A 2024 Diabetes Care retrospective study in 14 FPLD patients reported at 6 months after GLP‑1RA initiation: - Weight: 95 ± 23 → 91 ± 22 kg (P=0.002) - BMI: 33 ± 6 → 31 ± 6 kg/m² (P=0.001) - HbA1c: 8.2 ± 1.4% → 7.7 ± 1.4% (P≈0.02) - Fasting glucose: 186 ± 64 → 166 ± 53 mg/dL (P≈0.04) - Triglycerides: 334.1 ± 170 → 256 ± 81 mg/dL (16.7% reduction) - Safety: no pancreatitis during the initial 6‑month observation, but two patients developed acute pancreatitis within the following 12 months on longer therapy; both had prior pancreatitis history. (fossfreitas2024efficacyandsafety pages 1-3, fossfreitas2024efficacyandsafety pages 3-4)
Suggested MAXO terms: GLP‑1 receptor agonist therapy.
Volanesorsen (ApoC-III antisense): Reviews report large triglyceride reductions in FPLD, including ~88% TG reduction at 3 months and hepatic fat reduction in a 40-subject FPLD study context. (fernandezpombo2023clinicalspectrumof pages 13-14, gilio2025clinicalguidancefor pages 8-10)

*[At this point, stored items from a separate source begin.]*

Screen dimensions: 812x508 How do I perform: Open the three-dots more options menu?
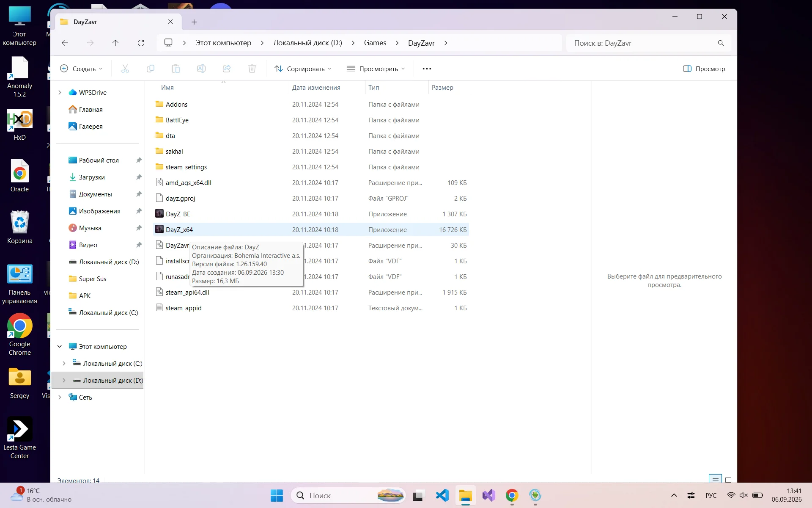[x=427, y=69]
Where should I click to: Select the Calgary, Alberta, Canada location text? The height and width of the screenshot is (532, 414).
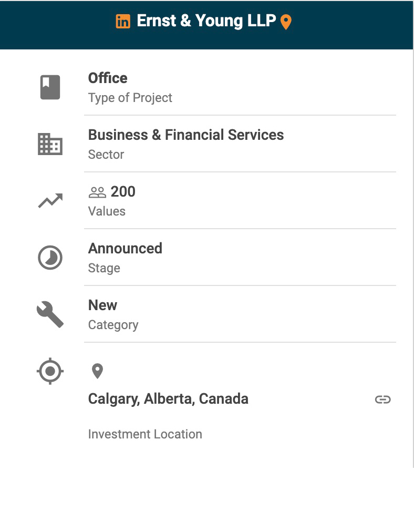point(168,399)
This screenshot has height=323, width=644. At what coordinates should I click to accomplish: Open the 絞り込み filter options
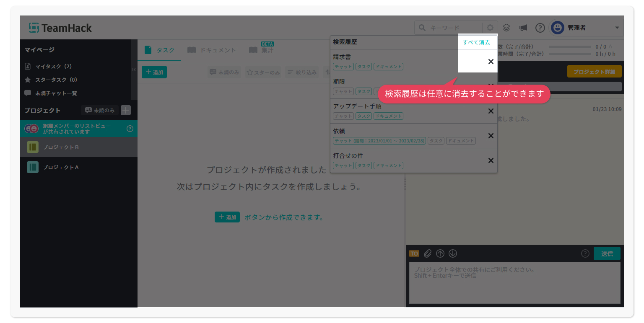[x=301, y=72]
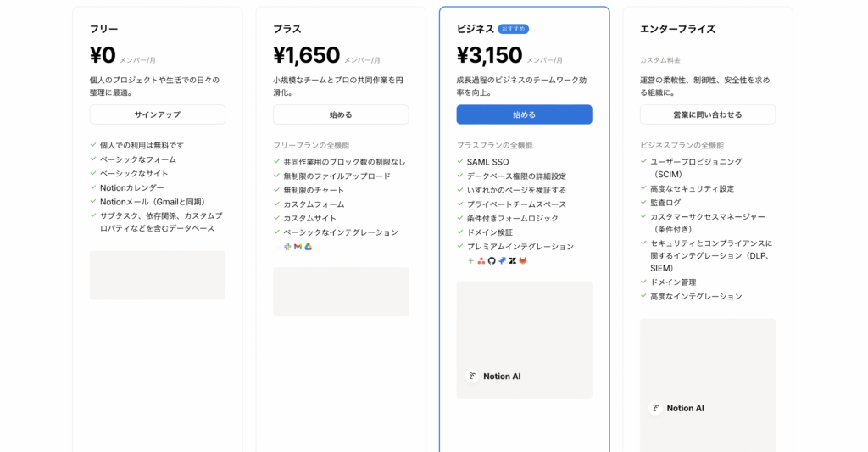This screenshot has height=452, width=868.
Task: Click the Notion AI logo in Business card
Action: 472,376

BROADEN trial registry record: NCT02527343 (Phase 2/3; randomized, double-blind, placebo-controlled with open-label extension) tested weekly 300 mg SC volanesorsen for 52 weeks; primary endpoint was percent TG change at month 3; study terminated early after sufficient data were collected; enrollment 40; results posted 2021‑10‑18. (NCT02527343 chunk 1)
Vupanorsen (ANGPTL3 inhibition): A review reports a 59.9% fasting triglyceride reduction in four FPLD patients. (fernandezpombo2023clinicalspectrumof pages 13-14)

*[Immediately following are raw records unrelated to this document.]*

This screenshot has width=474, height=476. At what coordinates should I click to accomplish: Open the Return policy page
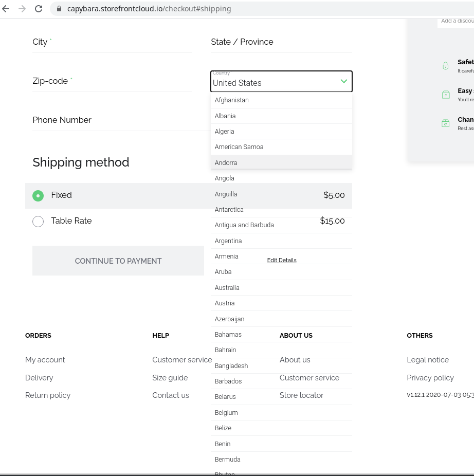tap(48, 395)
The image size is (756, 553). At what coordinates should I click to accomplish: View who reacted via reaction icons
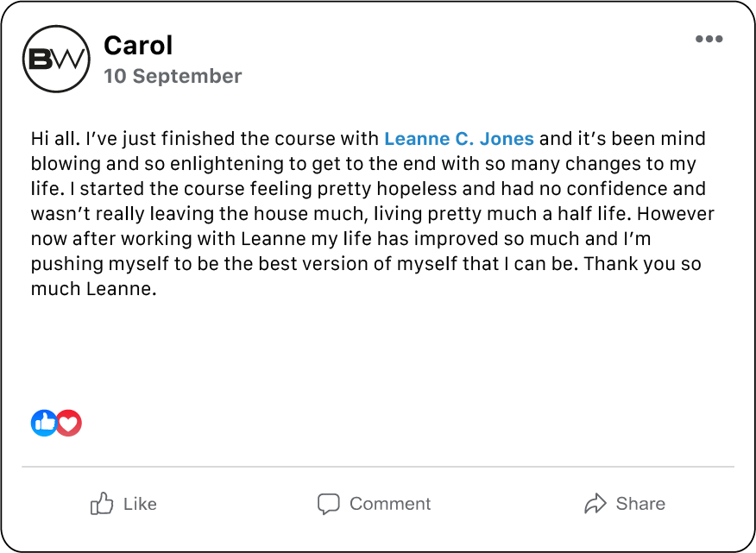coord(56,423)
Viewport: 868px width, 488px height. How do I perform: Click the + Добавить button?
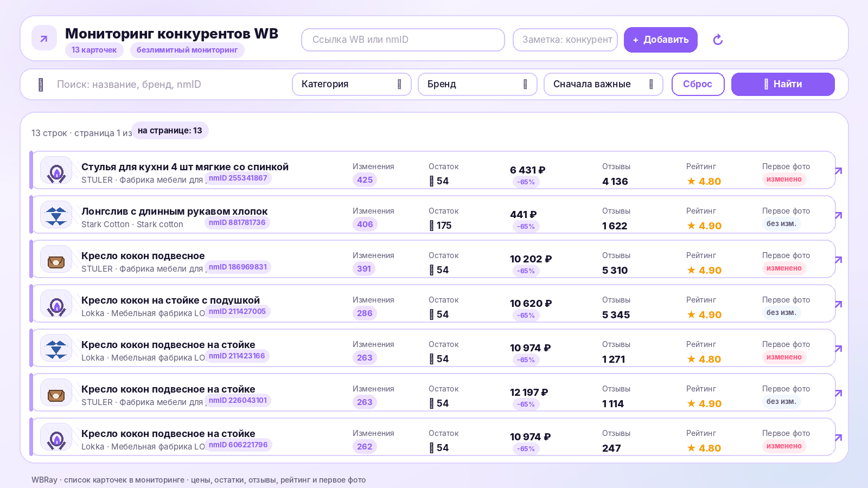pyautogui.click(x=660, y=40)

Suggested MAXO terms: antisense oligonucleotide therapy; triglyceride-lowering therapy.
A clinical guidance review summarizes a leptin-receptor agonist antibody program (REGN4461) with good tolerability and “promising results” in leptin-deficient patients, with a partial lipodystrophy trial listed as NCT05088460 (terminated) and additional programs noted. (gilio2025clinicalguidancefor pages 7-8)
Primary prevention of germline FPLD is not generally feasible without reproductive planning, but family-based risk reduction strategies apply.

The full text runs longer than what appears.